Zusammengesetzte Wörter in Sinne von gekoppelt mit Bindestrich zählen auch, halt nur nicht als ein Wort, sondern die Anzahl der Bindestriche +1.

Gebrauchtwagenfenster: herrliches Wort. 

Okay. noch eine weitere Regel:

Es sollte sich bei dem einen Treffer um eine Webseite handeln, im Sinne einer Homepage und nicht um einen Verweis auf eine andere Suchmaschinen-Trefferliste, die ebenfalls Ergebnisse zu dem Suchbegriff angezeigt. 

Gruß
Matthias


----------



## News (22 Februar 2006)

Supernudelsuppe!
Wenn ich nur wüsste, wie ich da eigentlich drauf gekommen bin  :gruebel:


----------



## Telekomunikacja (22 Februar 2006)

tuxedo schrieb:
			
		

> Okay. noch eine weitere Regel


Sollte man die Regeln nicht _vor_ dem Spiel festlegen? :lol:  Ich wechsel gleich nach *"drüben"*.  

Übrigens: Für


> *"Kreuzstich-Kreativität"* 8)


gibt's jetzt/ momentan zwei Treffer. :-?


----------



## Captain Picard (22 Februar 2006)

Telekomunikacja schrieb:
			
		

> Übrigens: Für
> 
> 
> > *"Kreuzstich-Kreativität"* 8)
> ...


und wenn die Googlebots hier vorbeigekrabbelt sind einen  mehr ..

cp


----------



## Telekomunikacja (22 Februar 2006)

Nochmals zu den Regeln: Wenn 


			
				News schrieb:
			
		

> Supernudelsuppe


gilt (auch schön :lol: ), dann biete ich "*Hinterzimmerdiskussion*".


----------



## Captain Picard (22 Februar 2006)

ganz schön schwierig, selbst dafür gibt es 12 Treffer....

Google 

Hottentottenstottertrottelmutterattentäterlattengitterwetterkotterbeutelrattenfangprämie

aber für beutelrattenfangprämie

gibt´s  nur zwei


----------



## Qoppa (22 Februar 2006)

und für Rattenfangprämie gar keinen!

und nu warten wir, bis der erste kommt


----------



## dotshead (22 Februar 2006)

Für Dialerliebhaber nur einen Beitrag.


----------



## dvill (22 Februar 2006)

Für IVEW-Beitritt genau ein Treffer.

Dietmar Vill


----------



## TSCoreNinja (22 Februar 2006)

Ich finde, das hier ist ein Unsinnswettbewerb...


----------



## Telekomunikacja (22 Februar 2006)

*InderTatistesso*. Naja...


----------



## Teleton (22 Februar 2006)

Milzbrandpickel


----------



## TSCoreNinja (22 Februar 2006)

Aus aktuellem Anlass: Vogelgrippenunfug


----------



## Teleton (22 Februar 2006)

An einer Rotzekugel
von einem Schwan kann man sich dann anstecken


----------



## tuxedo (23 Februar 2006)

Ich bin begeistert ob der Worte, die gefunden wurden, um einen Google-Treffer finden. 

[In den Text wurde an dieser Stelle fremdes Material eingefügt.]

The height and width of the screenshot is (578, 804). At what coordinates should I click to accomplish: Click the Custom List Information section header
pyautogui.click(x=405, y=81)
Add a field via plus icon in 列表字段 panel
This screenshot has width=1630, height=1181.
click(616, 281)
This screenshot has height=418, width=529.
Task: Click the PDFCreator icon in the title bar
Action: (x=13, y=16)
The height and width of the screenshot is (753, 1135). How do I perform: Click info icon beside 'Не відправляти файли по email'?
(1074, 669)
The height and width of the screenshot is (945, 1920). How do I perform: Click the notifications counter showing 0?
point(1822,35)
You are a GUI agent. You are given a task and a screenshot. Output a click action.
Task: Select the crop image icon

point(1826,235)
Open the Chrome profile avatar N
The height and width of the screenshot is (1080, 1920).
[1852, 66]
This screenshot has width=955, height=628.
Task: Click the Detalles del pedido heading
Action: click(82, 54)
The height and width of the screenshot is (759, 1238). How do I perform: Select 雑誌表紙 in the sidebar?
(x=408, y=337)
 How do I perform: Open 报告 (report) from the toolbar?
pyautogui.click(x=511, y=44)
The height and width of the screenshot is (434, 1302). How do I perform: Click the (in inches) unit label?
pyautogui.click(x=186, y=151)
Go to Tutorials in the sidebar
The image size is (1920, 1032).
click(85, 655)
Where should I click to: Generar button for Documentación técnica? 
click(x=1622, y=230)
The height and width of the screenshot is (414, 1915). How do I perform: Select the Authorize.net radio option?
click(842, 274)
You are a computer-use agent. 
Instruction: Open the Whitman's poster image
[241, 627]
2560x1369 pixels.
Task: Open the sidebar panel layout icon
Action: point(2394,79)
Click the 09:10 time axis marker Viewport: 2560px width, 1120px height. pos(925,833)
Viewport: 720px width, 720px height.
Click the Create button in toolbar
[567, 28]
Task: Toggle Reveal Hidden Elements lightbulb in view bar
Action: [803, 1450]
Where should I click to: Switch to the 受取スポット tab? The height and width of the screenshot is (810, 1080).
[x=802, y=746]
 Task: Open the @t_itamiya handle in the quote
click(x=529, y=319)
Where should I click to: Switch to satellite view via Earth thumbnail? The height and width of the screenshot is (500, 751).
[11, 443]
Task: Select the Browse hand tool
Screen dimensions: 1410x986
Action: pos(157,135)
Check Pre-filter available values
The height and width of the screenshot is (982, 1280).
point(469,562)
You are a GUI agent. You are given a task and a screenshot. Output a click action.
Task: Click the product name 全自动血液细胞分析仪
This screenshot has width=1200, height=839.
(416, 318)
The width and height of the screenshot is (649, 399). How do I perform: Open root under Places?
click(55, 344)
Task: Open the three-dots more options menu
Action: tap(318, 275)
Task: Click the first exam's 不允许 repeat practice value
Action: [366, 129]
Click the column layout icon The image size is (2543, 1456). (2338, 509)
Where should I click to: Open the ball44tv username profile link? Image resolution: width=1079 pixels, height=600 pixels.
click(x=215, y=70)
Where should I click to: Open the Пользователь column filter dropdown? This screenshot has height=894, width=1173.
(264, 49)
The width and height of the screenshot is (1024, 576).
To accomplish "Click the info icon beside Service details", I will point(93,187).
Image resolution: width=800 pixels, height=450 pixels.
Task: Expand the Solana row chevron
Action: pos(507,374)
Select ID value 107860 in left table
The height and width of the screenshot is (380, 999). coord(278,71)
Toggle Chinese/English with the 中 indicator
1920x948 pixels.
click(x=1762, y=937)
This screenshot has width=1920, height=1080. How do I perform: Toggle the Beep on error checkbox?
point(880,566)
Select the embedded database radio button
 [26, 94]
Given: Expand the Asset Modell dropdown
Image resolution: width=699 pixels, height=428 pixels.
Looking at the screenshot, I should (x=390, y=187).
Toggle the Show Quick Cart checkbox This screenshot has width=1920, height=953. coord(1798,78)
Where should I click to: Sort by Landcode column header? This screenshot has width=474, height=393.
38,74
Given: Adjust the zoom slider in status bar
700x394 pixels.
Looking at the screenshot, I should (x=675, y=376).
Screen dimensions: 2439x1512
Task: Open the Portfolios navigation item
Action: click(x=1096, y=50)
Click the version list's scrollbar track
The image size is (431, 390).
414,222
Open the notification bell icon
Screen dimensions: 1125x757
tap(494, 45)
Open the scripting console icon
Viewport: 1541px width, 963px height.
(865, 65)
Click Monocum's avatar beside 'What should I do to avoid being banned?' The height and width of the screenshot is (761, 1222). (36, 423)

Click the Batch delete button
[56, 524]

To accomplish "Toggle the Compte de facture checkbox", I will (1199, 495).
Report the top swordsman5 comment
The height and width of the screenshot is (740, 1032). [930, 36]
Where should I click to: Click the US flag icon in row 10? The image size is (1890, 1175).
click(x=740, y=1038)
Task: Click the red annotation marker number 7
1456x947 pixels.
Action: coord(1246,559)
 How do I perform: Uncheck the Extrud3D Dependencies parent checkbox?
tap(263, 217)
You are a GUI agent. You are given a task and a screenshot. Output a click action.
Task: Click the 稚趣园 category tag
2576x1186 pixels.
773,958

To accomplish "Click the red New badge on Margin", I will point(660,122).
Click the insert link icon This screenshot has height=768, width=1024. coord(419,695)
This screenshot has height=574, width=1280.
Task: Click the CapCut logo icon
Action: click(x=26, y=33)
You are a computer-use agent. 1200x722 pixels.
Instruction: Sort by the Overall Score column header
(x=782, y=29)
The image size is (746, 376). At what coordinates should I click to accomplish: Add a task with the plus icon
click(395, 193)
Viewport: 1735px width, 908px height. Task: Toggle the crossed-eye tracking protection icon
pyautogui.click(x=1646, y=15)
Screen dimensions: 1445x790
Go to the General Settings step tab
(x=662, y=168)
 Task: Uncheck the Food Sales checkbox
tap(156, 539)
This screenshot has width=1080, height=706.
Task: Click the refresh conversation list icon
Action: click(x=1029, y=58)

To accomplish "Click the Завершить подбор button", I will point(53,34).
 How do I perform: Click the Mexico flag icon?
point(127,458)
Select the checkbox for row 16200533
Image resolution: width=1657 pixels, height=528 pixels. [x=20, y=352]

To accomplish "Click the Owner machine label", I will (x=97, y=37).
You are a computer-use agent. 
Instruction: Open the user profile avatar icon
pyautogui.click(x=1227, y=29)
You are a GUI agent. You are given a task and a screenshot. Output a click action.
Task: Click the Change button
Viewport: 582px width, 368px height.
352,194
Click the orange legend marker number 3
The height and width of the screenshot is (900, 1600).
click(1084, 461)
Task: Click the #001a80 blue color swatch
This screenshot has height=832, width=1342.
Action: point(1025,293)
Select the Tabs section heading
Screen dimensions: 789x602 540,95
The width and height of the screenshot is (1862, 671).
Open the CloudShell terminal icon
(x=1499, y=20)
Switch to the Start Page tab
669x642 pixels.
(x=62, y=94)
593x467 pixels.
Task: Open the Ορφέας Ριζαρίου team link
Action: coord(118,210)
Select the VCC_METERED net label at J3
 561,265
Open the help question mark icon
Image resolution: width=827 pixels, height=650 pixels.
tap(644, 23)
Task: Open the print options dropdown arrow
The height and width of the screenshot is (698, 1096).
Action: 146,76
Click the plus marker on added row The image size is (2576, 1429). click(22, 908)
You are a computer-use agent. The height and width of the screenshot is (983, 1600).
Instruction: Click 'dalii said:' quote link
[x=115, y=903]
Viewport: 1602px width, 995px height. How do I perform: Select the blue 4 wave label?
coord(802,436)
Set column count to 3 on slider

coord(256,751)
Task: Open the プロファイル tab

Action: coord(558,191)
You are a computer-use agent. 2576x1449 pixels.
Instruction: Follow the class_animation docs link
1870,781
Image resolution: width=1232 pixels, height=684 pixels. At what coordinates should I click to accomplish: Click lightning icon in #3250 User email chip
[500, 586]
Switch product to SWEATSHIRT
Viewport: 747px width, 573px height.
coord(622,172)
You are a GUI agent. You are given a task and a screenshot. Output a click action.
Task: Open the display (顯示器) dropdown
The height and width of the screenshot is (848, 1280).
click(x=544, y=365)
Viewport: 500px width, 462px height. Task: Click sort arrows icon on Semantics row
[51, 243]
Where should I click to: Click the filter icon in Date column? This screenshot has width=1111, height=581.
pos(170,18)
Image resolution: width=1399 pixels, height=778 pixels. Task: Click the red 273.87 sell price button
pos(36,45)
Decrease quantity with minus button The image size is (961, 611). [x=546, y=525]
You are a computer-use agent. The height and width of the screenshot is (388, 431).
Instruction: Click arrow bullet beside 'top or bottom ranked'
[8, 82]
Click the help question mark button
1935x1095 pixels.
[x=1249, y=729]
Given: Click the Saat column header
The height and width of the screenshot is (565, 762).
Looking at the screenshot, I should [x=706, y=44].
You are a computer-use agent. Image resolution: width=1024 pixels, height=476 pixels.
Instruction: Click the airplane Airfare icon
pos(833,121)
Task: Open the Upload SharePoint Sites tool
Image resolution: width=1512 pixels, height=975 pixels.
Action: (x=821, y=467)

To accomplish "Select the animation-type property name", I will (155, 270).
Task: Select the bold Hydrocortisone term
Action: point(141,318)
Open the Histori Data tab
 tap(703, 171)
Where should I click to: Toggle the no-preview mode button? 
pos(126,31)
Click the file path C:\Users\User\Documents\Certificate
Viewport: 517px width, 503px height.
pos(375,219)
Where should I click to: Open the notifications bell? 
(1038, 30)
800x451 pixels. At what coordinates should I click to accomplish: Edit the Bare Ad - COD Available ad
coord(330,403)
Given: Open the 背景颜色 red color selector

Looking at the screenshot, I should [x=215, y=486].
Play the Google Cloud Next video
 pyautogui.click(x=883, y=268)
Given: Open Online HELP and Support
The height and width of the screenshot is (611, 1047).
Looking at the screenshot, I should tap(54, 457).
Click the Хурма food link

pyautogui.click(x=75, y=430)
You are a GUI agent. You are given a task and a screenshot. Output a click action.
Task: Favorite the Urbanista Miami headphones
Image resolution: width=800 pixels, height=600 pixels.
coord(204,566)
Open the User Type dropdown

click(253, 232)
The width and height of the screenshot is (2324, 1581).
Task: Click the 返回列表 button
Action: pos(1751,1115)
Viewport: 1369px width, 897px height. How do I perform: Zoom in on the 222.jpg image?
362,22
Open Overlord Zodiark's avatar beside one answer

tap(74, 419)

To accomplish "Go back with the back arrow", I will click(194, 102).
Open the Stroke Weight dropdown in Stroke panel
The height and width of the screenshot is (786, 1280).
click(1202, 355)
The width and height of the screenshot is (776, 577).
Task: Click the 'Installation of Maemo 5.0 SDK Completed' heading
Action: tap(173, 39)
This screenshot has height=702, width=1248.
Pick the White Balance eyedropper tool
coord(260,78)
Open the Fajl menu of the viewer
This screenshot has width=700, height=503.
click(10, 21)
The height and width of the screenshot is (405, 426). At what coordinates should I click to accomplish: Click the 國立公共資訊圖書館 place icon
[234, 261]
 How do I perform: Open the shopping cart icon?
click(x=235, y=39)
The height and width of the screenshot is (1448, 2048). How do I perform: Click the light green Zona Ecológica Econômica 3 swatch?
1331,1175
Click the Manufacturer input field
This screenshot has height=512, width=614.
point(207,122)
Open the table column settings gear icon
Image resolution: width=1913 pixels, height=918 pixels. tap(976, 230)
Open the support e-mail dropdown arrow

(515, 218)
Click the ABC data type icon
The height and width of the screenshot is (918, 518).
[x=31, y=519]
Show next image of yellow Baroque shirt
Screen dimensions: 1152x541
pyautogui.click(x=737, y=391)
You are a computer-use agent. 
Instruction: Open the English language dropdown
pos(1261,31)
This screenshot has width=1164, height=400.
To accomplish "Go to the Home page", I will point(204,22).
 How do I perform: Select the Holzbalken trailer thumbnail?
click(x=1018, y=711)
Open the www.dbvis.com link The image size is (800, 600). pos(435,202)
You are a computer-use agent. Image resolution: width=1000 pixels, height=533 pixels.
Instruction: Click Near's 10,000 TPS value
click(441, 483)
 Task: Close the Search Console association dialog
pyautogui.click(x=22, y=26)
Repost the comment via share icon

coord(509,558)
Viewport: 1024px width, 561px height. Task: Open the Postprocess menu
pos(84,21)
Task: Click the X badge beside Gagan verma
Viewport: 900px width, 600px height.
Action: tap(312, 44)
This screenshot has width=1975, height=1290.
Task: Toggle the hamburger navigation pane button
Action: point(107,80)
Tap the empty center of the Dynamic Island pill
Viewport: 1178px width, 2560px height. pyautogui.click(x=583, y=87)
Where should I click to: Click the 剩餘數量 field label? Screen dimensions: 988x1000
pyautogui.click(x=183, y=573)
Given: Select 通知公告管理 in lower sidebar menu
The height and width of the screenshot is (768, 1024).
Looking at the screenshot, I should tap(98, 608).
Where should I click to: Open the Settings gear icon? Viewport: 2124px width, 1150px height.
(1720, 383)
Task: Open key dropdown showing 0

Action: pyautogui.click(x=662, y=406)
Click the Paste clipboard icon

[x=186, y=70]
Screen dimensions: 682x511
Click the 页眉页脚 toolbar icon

Okay, fassen wir mal zusammen:

Aus forumsthematischen Gründen erkläre ich "Dialerliebhaber"
zum aktuellen Spitzenreiter.  

Mir persönlich gefallen am besten, "Milzbrandpickel" und "Rotzekugel". Da beide Vorschläge von der gleichen Person sind, muss ich mich auch gar nicht entscheiden, welcher der beiden Bgriffe mein absoluter Favorit ist. 

Als Preis wäre ich sogar bereit - sollte es doch irgendwann mal ein CB-User-Grill-Event, ein Kneipen-Treff o.ä. geben - den Entdecker dieser Begriffe auf das eine oder andere Bier zu einzuladen. 

Und sehr aktuell ist natürlich "Vogelgrippenunfug". Und "Unsinnswettbwerb" darf natürlich auch nicht unerwähnt bleiben.

Wirklich cool, was da bislang an Begriffen herausgekommen ist. 

Gruß
Matthias


----------



## dvill (23 Februar 2006)

Treffer, die ins Forum führen, gibt es viele. 

Lesenswert ist auch "0190-Stöhndienste".

Dietmar Vill


----------



## Anonymous (20 März 2006)

leider 2 worte aber ein treffer:

garnelenfleisch einigkeit


----------



## Anonymous (20 März 2006)

wobei es eine

Rettichschlange 

auch nur einmal gibt!


----------



## Hercule Pendant (20 März 2006)

@gast: deine Treffer gibt bald zwei mal, wen google geht hier vorbei..  :lol:


----------



## Captain Picard (20 März 2006)

hebachor

cp


----------



## News (23 April 2006)

*AW: Genau einen Google-Treffer*

Kastrawete

(soll laut dem Wörterbuch bei "Karpatenwilli" das rumänische Wort für Gurke sein)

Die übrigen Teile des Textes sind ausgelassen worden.